AIM OF THE EXERCISE:
Translate this sentence from the retirement benefits law summary into Spanish: "The delay authorized under the law does not extend the dates for qualification for benefits."

[START OF TEXT EXCERPT]

Effective Date: July 14, 2003.
Description:
This law provides
additional retirement benefits to certain employees of a county,
a county college or a municipality that elect to provide the benefits,
who retire under the Public Employees' Retirement System (PERS),
the Teachers' Pension and Annuity Fund (TPAF) or the Alternate Benefit
Program (ABP). The governing body of the employer will have one
year after the enactment of this law to adopt a resolution electing
to participate in this program. Once a resolution is adopted and
effective, employees will have one month to file an application
and three months to retire. Employers participating in several
locally administered county, municipal and school district pension
systems may also adopt the provisions of this law.
Employees who
are at least 50 years of age and have at least 25 years of
service credit as of the effective date of retirement will receive
an additional three years of service credit. If a member of PERS
or TPAF is under age 55 at the time of retirement, the member's
retirement allowance will not be reduced. Employees who satisfy
age and service requirements and who retire on a special veteran's
retirement will receive an additional pension in the amount of 3/55
of the compensation on which the retirement allowance is based.
Participants in ABP will receive an amount equal to 100% of base
annual salary at the time of retirement.
Employees who
are at least 60 years of age with between 20 and 25 years of
service as of the effective date of retirement will receive employer-paid
coverage in the New Jersey State Health Benefits Program. The retired
employees and their dependents will be eligible for coverage in
the program even if the employer does not participate in the program
or otherwise provide health care benefits coverage in retirement
upon the normal retirement of such employees. Employees who are
at least 60 years of age with between 10 and 20 years of service
as of the effective date of retirement will receive an additional
pension payment of $500 per month for the first 24 months after
retirement.
When the needs
of an employer require the services of an employee who elects to
retire and receive a benefit under this law, the employer, with
the approval of the governing body and the consent of the employee,
may delay the effective retirement date of the employee for up to
one year. The delay authorized under the law does not extend the
dates for qualification for benefits.
The cost of
the enhanced PERS and TPAF pension benefits will be funded by employer
contributions to the retirement systems and paid by the county,
county college or municipality who elect to participate. The additional
pension liability shall be paid by each electing entity over a period
of 15 years. Payments to ABP members shall be made by employers
first to the members' annuity contract under the ABP, then to a
member's section 403(b) contract, up to the limits allowed by the
Internal Revenue Code. Payments in excess of any limits shall be
paid directly to the member. The SHBP health care benefits payments
for eligible retirees and their dependents will be paid by the employer
on a current cost basis. Additionally, an electing county college
employer shall be required to pay the SHBP health care premiums
for three years following retirement for each employee who retires
under this program with 25 or more years of pension service credit
and who would otherwise be qualified for State-paid health benefits
after retirement.

[END OF TEXT EXCERPT]
[START OF STORED ROWS]

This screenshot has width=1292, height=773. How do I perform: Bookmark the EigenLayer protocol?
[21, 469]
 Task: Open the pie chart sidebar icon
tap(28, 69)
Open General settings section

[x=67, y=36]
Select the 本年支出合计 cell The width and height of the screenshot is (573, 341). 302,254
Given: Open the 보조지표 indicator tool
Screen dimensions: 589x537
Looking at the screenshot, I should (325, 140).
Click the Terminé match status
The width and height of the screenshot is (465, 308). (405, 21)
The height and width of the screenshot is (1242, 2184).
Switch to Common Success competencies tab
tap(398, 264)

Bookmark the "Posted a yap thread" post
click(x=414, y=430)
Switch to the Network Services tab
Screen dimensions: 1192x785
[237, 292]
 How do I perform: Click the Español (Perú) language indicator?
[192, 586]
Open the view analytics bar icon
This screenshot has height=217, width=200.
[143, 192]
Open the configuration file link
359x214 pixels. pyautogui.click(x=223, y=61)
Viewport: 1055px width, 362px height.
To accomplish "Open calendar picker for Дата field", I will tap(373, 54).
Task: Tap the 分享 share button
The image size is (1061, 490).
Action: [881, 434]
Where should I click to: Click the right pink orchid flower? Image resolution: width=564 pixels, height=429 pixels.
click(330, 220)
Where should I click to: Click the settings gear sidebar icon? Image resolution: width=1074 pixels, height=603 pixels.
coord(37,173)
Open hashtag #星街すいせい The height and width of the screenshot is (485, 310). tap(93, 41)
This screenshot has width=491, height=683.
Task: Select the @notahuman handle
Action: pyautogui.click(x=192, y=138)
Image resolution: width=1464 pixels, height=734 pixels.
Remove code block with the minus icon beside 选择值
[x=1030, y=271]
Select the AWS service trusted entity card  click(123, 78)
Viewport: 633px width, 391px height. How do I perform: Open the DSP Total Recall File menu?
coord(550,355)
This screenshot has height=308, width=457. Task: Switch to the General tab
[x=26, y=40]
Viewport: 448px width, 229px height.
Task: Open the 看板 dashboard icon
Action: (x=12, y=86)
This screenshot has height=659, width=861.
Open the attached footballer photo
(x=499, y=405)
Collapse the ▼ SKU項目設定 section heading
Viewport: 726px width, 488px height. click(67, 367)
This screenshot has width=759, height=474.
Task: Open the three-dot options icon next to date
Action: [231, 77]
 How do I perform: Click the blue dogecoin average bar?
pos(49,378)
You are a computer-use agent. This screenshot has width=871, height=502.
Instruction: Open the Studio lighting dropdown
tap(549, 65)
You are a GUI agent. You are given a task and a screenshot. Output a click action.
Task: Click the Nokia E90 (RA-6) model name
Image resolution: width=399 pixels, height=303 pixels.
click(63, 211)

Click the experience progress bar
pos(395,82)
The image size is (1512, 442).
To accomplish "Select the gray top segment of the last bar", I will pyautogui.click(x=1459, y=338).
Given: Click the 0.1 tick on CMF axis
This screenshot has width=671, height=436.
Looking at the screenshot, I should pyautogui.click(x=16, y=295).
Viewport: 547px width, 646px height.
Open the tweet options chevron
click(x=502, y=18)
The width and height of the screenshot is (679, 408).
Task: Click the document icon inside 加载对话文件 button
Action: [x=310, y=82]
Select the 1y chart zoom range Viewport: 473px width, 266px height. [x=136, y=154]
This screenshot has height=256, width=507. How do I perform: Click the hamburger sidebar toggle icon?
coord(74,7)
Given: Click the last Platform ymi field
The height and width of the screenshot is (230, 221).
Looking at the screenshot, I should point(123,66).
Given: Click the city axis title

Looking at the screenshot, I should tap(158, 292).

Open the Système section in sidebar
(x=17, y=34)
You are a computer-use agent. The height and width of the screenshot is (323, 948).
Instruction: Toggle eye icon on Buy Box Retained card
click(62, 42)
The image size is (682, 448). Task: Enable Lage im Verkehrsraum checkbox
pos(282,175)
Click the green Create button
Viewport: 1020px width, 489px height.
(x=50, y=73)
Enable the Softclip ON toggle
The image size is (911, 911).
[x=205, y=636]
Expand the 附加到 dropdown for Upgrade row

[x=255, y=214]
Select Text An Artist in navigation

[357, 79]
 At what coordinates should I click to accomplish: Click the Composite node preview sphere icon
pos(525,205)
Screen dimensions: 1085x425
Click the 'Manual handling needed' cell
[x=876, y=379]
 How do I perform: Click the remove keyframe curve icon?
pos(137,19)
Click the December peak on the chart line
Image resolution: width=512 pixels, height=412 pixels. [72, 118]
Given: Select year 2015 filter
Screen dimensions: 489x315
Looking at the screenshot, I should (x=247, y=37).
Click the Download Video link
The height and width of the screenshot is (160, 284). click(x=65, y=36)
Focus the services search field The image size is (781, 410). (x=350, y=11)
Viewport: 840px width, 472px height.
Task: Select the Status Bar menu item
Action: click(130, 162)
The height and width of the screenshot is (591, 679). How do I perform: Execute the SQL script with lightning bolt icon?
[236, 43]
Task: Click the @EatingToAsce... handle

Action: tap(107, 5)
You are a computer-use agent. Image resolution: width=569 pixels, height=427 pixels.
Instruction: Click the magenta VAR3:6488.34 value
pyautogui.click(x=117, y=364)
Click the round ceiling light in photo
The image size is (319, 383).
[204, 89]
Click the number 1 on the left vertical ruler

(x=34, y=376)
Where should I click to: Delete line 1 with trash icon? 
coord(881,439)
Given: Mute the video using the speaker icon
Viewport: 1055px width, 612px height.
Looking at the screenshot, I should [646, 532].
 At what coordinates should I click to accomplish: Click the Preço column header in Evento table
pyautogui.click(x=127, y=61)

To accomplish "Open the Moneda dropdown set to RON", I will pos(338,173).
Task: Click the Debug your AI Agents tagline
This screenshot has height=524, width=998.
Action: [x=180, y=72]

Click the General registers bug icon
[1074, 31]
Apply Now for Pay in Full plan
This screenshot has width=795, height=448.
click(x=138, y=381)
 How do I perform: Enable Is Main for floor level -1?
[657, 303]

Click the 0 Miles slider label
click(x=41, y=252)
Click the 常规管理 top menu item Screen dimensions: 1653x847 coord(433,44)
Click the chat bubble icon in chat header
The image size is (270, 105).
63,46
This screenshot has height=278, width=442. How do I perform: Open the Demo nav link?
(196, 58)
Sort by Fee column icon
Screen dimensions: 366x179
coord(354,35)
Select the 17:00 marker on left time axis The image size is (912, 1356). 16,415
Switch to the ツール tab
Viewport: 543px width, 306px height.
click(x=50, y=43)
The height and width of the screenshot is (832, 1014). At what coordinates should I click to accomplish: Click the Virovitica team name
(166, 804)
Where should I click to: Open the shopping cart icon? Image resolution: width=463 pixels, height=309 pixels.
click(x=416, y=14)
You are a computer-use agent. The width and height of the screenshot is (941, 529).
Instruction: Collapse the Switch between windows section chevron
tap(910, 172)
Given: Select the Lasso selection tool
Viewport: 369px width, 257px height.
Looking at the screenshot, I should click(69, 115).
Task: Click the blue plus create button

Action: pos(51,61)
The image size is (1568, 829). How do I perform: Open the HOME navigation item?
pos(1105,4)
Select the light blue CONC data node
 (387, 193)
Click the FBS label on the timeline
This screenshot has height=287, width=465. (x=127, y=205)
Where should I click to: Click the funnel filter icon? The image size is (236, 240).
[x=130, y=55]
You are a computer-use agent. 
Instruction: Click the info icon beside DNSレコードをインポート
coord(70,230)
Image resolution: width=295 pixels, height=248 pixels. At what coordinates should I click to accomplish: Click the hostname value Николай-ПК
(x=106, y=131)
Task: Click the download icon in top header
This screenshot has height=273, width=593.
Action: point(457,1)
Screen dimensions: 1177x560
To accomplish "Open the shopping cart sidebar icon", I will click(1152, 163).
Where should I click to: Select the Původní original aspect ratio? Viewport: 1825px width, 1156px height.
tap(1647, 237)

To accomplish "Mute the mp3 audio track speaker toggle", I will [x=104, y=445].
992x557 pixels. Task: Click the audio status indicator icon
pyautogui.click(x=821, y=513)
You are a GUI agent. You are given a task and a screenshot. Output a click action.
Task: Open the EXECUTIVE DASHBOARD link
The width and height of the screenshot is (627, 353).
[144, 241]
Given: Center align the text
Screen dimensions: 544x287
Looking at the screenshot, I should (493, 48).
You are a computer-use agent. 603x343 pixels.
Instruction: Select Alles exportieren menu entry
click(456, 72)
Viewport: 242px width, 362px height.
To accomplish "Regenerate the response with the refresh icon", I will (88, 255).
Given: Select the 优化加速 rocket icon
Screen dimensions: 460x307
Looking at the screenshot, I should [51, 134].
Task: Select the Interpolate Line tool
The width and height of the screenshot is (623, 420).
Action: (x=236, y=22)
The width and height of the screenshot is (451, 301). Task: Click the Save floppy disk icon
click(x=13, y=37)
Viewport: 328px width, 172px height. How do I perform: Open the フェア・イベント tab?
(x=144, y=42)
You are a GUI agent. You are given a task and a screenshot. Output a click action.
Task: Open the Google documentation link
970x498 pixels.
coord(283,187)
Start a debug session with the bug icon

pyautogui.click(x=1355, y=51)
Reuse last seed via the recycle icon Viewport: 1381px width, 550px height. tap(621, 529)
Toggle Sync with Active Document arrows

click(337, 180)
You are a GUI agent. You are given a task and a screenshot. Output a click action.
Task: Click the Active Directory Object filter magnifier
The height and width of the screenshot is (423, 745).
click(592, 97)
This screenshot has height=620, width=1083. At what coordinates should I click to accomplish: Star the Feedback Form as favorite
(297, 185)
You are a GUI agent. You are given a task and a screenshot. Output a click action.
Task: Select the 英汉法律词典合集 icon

[END OF STORED ROWS]

COMPLETE RESPONSE:
La demora autorizada por la ley no prorroga las fechas para reunir los requisitos de los beneficios.